- What you will do -
Please write out exactly the lines of the data below from the line holding "This screenshot has height=841, width=984." through the line holding "You are a computer-use agent. The width", and leave out the rest.

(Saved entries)
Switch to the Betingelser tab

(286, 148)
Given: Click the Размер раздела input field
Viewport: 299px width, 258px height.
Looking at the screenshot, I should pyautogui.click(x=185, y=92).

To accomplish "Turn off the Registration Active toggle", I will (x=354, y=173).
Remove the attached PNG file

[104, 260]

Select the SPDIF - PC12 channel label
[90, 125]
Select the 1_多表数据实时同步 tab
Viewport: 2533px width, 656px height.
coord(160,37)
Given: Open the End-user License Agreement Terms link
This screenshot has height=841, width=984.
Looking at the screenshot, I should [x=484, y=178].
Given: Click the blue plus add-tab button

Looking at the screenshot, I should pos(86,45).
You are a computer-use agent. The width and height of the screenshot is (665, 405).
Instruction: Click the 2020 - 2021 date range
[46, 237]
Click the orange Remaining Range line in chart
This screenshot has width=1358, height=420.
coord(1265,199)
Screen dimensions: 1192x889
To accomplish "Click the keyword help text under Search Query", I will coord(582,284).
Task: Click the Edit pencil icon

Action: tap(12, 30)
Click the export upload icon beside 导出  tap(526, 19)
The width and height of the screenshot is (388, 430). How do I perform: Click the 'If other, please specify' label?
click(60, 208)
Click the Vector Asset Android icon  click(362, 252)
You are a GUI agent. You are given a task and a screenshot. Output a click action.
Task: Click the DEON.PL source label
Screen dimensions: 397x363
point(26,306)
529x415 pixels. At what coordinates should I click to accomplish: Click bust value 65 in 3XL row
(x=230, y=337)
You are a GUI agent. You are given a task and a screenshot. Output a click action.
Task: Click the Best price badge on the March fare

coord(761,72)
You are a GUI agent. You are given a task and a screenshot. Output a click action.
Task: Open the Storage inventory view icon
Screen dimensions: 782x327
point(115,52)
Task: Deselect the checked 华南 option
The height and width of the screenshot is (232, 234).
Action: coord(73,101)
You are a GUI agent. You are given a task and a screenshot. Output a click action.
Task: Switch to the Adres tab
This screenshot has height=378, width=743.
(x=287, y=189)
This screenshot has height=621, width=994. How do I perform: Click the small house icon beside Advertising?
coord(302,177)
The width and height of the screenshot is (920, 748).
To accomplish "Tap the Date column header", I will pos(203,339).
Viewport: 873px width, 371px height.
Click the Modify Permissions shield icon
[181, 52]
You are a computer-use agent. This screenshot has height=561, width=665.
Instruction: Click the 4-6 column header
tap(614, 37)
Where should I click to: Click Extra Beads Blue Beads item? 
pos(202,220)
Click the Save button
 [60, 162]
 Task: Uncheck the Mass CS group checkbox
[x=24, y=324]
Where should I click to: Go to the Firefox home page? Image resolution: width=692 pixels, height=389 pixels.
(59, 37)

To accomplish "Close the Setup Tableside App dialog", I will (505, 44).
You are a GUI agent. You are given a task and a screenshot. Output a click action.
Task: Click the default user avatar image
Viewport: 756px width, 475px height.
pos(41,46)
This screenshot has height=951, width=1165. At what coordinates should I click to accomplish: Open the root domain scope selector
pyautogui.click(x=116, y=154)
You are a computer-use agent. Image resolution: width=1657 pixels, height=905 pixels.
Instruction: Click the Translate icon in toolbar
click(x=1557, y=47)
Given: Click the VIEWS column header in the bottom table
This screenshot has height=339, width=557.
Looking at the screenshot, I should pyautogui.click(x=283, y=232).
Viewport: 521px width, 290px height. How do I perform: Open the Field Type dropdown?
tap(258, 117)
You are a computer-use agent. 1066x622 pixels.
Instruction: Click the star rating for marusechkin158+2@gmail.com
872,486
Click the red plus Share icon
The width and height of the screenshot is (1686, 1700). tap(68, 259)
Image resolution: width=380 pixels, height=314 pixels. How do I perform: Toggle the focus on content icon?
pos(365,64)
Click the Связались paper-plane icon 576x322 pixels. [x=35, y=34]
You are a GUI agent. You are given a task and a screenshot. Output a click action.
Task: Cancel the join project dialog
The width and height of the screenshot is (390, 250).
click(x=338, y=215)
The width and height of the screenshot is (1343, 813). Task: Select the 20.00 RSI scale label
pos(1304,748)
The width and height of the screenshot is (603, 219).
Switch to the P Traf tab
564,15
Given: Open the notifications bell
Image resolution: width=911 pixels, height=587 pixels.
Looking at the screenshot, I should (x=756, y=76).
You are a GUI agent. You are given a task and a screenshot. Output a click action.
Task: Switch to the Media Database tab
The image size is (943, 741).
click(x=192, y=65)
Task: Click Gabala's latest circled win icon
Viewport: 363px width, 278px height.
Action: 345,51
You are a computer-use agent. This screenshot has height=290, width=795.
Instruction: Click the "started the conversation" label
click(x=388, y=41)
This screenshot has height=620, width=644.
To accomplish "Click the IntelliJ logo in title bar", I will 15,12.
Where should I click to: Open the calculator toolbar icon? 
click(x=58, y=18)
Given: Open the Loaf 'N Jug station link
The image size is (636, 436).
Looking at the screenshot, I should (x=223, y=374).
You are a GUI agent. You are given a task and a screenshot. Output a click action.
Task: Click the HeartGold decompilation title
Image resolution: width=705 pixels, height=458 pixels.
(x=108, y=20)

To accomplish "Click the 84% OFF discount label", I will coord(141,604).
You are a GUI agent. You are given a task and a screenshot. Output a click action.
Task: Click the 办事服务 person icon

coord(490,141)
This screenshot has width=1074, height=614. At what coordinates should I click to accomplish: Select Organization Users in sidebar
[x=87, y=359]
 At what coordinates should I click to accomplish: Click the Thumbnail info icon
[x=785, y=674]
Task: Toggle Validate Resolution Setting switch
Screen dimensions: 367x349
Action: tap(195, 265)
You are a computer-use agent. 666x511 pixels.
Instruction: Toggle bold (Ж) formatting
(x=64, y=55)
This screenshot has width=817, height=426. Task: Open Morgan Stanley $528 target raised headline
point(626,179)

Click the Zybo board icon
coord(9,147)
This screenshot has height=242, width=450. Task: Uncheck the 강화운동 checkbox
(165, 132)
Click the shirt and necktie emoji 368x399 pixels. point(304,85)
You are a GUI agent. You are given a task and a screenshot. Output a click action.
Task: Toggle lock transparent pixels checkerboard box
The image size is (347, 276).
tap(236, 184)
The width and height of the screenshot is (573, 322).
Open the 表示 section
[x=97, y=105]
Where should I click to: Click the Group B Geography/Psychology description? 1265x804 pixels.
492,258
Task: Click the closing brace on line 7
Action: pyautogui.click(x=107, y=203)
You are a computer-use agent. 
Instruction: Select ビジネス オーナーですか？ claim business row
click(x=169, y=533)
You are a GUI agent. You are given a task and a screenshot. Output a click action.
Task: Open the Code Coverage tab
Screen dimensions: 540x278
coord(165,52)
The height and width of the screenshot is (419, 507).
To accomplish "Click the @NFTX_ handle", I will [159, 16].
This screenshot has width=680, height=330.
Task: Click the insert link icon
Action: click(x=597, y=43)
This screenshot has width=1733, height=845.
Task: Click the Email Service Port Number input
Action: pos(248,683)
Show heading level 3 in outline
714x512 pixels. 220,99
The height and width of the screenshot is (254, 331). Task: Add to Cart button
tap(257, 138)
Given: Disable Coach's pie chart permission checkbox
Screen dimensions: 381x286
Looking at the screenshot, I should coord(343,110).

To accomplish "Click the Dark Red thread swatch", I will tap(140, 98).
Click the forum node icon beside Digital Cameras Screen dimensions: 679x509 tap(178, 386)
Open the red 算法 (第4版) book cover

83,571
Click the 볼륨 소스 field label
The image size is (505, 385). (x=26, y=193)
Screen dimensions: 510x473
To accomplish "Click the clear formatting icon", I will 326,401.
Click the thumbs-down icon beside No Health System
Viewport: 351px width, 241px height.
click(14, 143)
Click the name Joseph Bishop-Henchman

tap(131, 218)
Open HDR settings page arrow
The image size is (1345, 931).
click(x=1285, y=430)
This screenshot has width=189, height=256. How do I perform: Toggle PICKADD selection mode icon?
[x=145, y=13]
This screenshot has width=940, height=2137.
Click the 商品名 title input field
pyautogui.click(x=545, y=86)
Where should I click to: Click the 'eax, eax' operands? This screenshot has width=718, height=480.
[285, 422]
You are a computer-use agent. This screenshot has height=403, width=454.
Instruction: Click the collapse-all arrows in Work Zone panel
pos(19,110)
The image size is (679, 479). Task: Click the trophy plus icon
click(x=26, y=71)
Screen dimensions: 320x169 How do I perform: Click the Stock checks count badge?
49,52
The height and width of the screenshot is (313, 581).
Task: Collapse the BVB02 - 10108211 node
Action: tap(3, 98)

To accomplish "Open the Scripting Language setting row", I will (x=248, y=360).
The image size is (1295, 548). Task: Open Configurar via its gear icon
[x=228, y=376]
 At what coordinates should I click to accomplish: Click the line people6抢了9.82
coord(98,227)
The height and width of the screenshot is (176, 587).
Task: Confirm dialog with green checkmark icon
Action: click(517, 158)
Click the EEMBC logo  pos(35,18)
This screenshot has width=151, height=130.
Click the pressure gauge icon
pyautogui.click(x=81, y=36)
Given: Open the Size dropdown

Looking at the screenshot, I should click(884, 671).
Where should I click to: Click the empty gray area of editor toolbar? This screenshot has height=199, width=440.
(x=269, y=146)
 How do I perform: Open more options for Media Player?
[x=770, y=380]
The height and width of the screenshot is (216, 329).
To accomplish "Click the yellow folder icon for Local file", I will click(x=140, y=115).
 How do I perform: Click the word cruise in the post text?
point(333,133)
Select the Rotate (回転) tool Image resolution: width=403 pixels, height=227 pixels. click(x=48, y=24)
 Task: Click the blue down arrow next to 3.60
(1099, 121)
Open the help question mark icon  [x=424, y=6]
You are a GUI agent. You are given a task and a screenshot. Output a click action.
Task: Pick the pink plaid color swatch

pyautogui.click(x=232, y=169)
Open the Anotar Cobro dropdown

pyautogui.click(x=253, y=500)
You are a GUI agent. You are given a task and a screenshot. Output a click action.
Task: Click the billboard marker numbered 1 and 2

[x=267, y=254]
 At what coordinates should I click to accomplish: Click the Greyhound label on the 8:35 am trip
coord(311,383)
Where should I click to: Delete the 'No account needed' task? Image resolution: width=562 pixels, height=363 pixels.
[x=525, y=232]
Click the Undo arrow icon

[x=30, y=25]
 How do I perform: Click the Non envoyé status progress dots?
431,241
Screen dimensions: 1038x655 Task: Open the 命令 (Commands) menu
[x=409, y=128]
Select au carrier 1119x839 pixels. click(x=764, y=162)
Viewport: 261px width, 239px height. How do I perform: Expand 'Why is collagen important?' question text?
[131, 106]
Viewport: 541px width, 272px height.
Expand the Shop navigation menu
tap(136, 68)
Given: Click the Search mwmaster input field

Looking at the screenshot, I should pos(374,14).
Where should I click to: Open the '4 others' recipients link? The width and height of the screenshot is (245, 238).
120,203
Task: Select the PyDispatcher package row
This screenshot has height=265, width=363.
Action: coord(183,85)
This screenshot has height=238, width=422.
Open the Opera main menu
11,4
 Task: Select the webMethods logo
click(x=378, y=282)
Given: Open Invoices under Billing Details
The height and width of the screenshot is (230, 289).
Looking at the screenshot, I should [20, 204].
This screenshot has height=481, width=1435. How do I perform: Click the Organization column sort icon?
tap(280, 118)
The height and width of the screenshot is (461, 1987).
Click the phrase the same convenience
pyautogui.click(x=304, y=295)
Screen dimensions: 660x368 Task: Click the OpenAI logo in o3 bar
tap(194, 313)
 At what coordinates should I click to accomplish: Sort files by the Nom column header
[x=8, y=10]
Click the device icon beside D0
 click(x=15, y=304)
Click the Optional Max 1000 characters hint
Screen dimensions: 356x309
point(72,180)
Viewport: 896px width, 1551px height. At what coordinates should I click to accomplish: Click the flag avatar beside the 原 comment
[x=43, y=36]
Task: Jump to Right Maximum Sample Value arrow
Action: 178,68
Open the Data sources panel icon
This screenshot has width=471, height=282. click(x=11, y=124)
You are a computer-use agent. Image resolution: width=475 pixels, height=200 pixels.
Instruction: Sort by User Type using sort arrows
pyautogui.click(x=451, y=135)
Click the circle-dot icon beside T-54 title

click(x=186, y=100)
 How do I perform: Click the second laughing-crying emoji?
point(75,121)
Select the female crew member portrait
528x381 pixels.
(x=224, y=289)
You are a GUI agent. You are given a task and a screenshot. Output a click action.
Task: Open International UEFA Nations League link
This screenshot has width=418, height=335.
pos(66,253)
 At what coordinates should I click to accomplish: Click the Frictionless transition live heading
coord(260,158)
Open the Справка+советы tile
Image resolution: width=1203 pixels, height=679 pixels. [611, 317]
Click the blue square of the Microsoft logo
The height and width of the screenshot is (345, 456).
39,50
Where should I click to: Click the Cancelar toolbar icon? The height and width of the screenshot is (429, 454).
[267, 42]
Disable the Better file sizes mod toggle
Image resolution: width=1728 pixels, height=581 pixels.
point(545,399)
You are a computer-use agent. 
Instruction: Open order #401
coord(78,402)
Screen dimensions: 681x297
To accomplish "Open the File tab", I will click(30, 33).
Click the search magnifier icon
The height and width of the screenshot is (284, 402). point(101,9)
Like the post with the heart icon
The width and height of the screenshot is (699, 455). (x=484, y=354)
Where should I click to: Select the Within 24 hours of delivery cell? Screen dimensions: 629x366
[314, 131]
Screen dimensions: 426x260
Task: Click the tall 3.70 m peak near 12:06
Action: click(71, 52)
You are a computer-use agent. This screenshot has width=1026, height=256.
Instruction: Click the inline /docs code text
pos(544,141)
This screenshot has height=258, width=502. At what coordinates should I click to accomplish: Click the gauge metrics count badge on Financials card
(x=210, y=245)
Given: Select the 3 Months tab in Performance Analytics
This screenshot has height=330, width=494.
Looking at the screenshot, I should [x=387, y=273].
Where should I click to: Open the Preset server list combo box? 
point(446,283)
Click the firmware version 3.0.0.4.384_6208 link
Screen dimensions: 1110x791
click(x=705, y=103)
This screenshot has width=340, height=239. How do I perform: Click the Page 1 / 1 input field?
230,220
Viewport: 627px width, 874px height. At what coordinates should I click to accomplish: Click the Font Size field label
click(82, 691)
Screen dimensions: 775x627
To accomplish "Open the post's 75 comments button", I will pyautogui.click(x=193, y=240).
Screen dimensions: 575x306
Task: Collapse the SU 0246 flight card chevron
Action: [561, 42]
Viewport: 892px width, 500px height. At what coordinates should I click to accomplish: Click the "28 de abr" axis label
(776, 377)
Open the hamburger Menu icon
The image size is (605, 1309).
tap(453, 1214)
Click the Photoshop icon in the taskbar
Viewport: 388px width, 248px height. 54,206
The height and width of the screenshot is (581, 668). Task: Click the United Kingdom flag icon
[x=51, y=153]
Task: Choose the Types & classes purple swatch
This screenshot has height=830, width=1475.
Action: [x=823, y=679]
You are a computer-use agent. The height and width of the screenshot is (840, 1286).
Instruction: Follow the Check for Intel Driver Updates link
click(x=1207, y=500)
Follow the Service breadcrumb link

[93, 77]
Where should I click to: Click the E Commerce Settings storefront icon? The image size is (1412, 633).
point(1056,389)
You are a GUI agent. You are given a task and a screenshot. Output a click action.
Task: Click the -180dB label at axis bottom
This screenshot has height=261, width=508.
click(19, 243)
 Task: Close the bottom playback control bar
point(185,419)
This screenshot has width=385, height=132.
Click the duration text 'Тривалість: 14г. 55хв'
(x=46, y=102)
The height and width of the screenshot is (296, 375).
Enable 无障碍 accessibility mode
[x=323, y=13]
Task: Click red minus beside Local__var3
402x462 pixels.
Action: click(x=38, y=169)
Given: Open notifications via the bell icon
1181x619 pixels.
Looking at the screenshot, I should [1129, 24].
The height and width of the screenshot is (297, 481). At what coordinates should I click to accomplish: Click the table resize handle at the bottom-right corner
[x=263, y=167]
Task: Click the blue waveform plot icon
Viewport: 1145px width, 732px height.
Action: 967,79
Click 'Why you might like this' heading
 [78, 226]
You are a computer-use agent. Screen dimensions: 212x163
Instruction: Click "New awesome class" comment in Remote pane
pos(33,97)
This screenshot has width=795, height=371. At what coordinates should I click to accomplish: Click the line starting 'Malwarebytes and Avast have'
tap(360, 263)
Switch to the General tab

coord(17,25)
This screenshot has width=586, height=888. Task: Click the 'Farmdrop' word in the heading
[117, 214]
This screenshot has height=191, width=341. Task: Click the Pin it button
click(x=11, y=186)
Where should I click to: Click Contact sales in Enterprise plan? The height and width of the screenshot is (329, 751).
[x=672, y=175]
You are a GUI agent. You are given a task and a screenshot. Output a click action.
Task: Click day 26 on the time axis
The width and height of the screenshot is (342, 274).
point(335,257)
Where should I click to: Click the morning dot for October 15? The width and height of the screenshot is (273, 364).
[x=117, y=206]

- Answer box -
This screenshot has height=841, width=984.
Looking at the screenshot, I should [x=484, y=178].
Given: Click the blue plus add-tab button

Looking at the screenshot, I should pos(86,45).
You are a computer-use agent. The width and height of the screenshot is (665, 405).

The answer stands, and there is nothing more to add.